I think I may have flummoxed my oncologist. He was kindly explaining everything they’ve discovered and what treatment plan has been agreed on and I barely showed any interest. All I wanted to know was how big is the tablet????
This is because I am going to be treated with oral chemotherapy - Boots will deliver my chemo once every 3 weeks. I have 2 weeks of tablet taking, twice a day, and one week off. Sounds good but for a few minor personal difficulties.
1. I can’t swallow even the tiniest tablet with fluid
2. There is a size limit of what tablet I can down with the help of banana
3. He doesn’t think I can swallow the tablet with food
4. But not to worry - the tablet can be turned into a suspension in water (I remember having to drink potassium like that while in hospital. It defies description).
5. I have increasing difficulties swallowing fluids. I don’t think a strawful is going to be helpful.
6. The swallowing is 80% psychological, starting a few days before my mastectomy as a bit of self-sabotage and exacerbated by the mucositis caused by chemo. Even some foods stick in my throat. It’s not magically going to go away now. Heigh ho.
So my mind was buzzing round these practicalities and I got the impression Dr U felt almost undermined that something like a phobia could outweigh the gravity of something like cancer. Sorry mate, it will win hands down every time.
Back to what I did take in before the tablet size overtook everything else. My CT scan has identified three suspicious areas - 3 small lymph nodes in my armpit (which I thought had been totally cleared but apparently there are so many lymph nodes, it’s not possible to get them all); a suspicious area in my sternum; and a suspicious area in my endometrium which now means a referral for investigation in Gynaecology.
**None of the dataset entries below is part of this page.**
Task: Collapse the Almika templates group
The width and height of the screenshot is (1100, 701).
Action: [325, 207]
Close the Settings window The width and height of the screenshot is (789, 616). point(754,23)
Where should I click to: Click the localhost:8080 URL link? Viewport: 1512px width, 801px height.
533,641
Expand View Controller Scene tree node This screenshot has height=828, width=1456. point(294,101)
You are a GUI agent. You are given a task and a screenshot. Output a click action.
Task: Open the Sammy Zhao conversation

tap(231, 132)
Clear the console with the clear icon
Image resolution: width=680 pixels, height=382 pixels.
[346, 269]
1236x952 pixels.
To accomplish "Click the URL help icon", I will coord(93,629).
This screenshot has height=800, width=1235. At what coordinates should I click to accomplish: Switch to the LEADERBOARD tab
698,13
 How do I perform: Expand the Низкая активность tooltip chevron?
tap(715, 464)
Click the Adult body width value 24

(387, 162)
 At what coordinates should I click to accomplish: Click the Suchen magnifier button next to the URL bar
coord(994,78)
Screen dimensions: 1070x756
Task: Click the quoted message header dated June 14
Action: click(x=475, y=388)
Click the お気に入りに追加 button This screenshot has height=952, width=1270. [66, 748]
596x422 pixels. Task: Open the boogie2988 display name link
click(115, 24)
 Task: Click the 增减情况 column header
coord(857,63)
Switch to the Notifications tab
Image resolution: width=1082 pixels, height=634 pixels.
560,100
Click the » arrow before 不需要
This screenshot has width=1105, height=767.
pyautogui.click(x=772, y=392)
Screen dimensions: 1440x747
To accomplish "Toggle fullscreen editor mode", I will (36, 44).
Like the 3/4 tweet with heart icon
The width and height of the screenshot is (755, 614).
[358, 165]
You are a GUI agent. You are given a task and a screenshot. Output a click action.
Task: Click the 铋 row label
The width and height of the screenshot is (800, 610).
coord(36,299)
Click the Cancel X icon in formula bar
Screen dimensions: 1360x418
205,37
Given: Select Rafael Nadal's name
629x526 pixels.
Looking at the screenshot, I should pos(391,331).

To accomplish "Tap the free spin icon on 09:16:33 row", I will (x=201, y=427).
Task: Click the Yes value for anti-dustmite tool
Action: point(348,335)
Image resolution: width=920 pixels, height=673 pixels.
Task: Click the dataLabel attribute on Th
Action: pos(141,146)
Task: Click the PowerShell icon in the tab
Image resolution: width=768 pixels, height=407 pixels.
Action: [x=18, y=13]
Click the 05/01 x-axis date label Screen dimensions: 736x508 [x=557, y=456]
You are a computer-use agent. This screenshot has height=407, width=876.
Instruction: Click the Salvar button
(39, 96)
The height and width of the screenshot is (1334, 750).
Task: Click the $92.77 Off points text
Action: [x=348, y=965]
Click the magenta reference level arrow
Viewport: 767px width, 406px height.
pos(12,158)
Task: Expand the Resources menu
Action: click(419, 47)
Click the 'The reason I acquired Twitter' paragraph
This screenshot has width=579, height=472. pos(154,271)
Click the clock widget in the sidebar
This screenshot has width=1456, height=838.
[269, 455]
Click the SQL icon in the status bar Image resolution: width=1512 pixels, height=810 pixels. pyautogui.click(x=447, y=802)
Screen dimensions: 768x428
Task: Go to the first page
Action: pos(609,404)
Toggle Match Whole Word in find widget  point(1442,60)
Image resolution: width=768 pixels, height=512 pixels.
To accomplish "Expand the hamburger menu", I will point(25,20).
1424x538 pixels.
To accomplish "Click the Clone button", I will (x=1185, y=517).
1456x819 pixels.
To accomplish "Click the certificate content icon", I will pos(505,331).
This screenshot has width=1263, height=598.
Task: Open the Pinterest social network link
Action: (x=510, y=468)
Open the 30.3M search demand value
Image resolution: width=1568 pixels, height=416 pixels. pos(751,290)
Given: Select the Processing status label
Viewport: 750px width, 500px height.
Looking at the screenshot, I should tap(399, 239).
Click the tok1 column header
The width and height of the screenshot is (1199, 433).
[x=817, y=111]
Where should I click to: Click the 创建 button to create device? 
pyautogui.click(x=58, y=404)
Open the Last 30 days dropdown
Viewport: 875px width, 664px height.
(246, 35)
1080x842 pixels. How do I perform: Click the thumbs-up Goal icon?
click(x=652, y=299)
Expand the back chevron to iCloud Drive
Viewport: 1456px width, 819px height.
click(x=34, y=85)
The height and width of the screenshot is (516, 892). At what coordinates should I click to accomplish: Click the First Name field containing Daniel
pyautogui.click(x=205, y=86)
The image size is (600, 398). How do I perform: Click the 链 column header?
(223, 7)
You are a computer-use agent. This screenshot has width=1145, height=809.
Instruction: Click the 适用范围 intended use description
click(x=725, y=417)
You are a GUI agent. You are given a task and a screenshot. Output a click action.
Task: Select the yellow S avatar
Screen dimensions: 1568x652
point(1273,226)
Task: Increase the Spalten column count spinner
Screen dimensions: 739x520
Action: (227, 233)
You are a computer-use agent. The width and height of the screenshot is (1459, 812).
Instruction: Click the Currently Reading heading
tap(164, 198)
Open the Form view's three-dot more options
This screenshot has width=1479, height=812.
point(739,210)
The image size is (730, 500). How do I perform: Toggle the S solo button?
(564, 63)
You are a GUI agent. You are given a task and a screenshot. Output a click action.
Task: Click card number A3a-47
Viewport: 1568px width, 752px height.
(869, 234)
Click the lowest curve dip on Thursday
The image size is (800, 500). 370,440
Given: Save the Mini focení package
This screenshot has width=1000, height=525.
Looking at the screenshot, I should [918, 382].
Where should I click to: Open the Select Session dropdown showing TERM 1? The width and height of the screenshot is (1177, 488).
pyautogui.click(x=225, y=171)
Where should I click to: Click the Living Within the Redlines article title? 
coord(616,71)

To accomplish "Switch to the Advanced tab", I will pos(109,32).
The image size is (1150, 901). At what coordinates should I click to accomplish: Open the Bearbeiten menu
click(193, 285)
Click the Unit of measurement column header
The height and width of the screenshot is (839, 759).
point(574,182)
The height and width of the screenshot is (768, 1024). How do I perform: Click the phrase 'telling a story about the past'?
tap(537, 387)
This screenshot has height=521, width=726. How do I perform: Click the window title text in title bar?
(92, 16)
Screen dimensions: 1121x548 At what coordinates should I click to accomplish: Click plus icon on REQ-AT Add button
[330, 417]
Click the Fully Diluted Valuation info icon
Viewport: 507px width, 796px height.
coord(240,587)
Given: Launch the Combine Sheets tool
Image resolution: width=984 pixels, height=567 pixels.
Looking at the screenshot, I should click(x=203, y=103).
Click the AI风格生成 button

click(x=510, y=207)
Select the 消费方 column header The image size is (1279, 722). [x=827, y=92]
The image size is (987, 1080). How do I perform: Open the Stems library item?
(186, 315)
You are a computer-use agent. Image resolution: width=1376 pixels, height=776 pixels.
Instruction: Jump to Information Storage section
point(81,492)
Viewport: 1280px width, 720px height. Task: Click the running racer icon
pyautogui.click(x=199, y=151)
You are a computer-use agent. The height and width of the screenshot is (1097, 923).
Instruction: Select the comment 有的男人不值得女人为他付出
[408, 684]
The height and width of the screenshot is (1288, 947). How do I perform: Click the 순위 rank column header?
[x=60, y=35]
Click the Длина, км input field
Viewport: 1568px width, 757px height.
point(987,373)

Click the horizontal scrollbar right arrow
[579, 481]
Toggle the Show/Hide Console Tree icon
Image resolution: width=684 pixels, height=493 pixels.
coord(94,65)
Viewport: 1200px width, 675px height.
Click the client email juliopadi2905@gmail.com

Well, all I can say is good luck there. I have had my oestrogen suppressed. I’m hoping it’s scar tissue from the D&Cs I had in the ‘80s. Hoping.
Fortunately, the bone scan clarified one of those areas. The radiologist asked if there had been any recent trauma and of course Dr U was treating me around the time of my car accident so he was able to tell them I got the best part of a steering wheel in my chest. Turns out I had a fractured sternum - yet A&E x-rayed me and said there was no damage beyond bruising. Huh! And because I had this unidentified fractured sternum, it didn’t heal properly (of course it didn’t, this is me!) so it’s likely that the CT scan was picking up scar tissue. That doesn’t mean it hasn’t welcomed a few cancer cells recently but let’s for the moment assume not.
The brilliant bit is MY BONES ARE HEALTHY and MY ORGANS ARE HEALTHY.
Back to the less joyous information. I still have breast cancer in my eye socket and it’s growing steadily. (I posted off my driver’s licence application sharpish, before I was informed that it might impede my sight if not treated. First, it’s getting treated and second, I wouldn’t be so daft as to drive with a funny eye! But getting a proper licence back after it’s been withheld or adapted seems way too much hassle). I have skin lesions at the base of my neck and in the lower hairline. These feel like lumps, are red and mostly out of sight but they are spreading quite quickly. I can feel them. I also have them running from my mouth to the side of my chin but usually they are colourless and barely noticeable. I was a lot happier thinking they were hormone-confused acne. It’s not nice looking in the mirror and thinking ‘That’s cancer.’ Then I have some iffy lymph nodes in an area that was riddled with cancer in 2018. The endometrium will either have to be biopsied or taken on trust as IS/IS NOT cancer.
It’s academic as I am to have Capecitabine. All the potential side effects were outlined (but how big is the tablet??) and I have a pamphlet to read about it. I really don't want to till I have to so it’s not yet been read. You may heave a huge sigh of relief that I’m not subjecting you to the horrors of the side effects. Yet. What I will say is I think Dr U was making a point very strongly- he kept saying that if x happened, then I must ring the emergency number and get myself to the hospital; if y happened, guess what... and z too. I think he’d harking back to 2019 when I delayed going in and, as Dennis insists on putting it, ‘nearly died’. That was when Dr U first took over my treatment. Happy days. No faulty thermometers this time.
But I’ve Googled and here they are - manageable in banana and, from the little I’ve read, taken with meals: Welcome, oh lifesaver!